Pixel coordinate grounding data
______

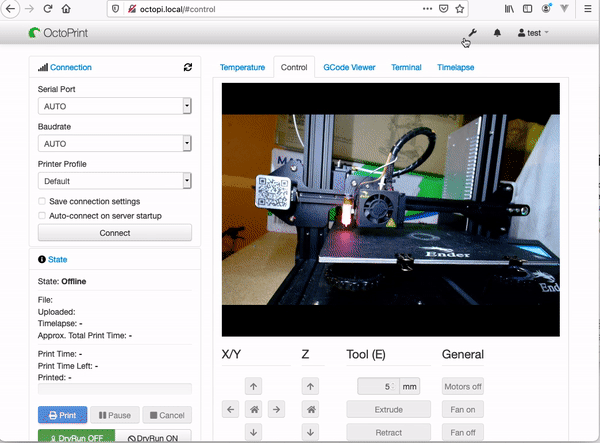Click the Extrude button
Image resolution: width=600 pixels, height=443 pixels.
tap(388, 409)
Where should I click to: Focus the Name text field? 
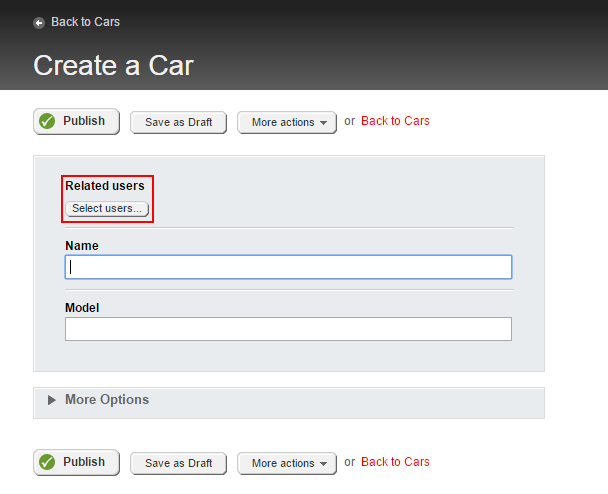[288, 267]
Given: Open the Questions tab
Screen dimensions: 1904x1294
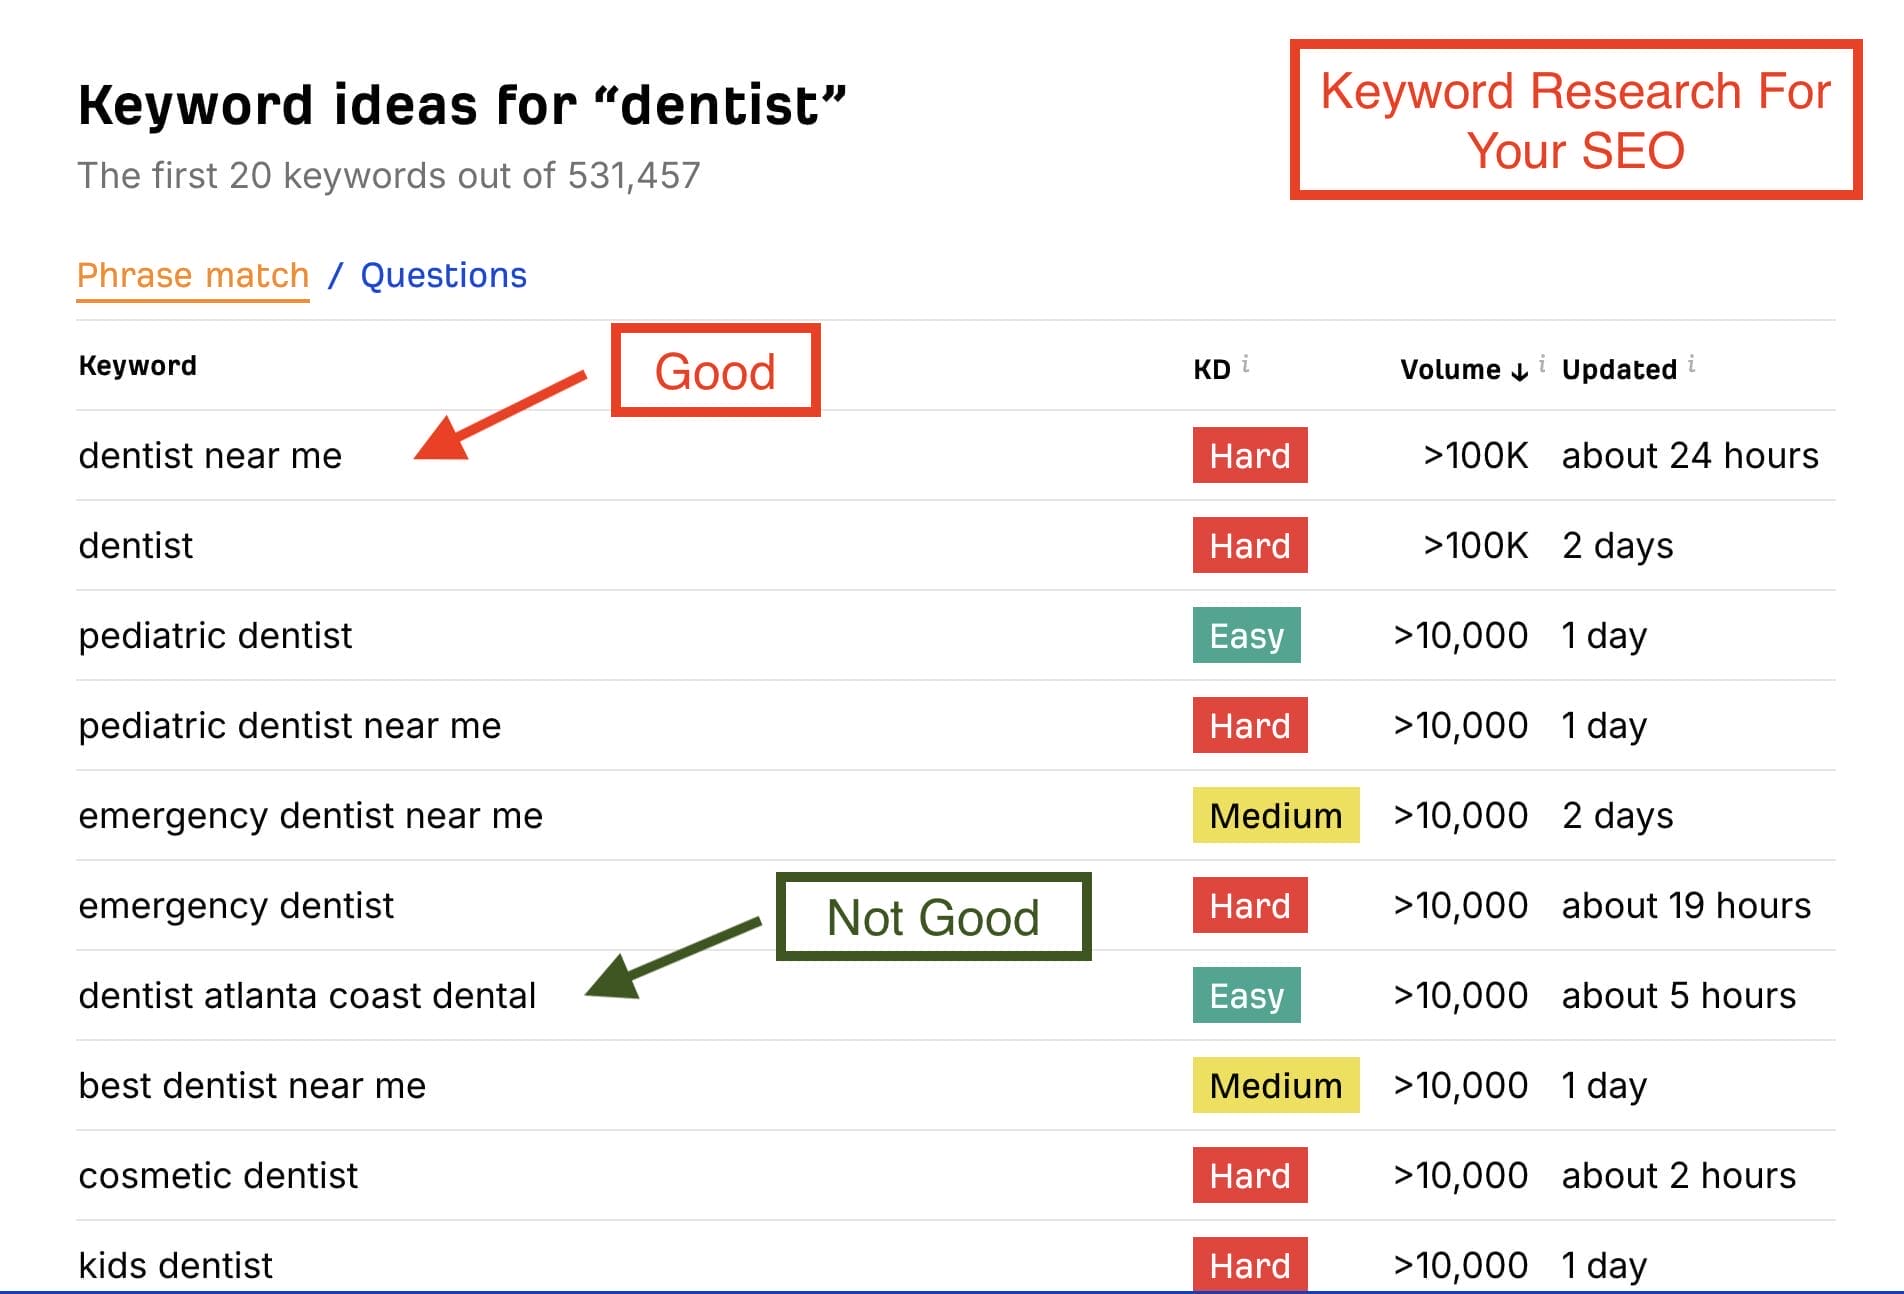Looking at the screenshot, I should pyautogui.click(x=443, y=275).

______

Every line between the one containing "Where should I" and the last line of the data above, both included, should be copied exactly, but not the pictures.

[ANSWER SECTION]
Where should I click to: Focus the Name text field? 
[288, 267]
Given: Open the Questions tab
Screen dimensions: 1904x1294
Looking at the screenshot, I should pyautogui.click(x=443, y=275).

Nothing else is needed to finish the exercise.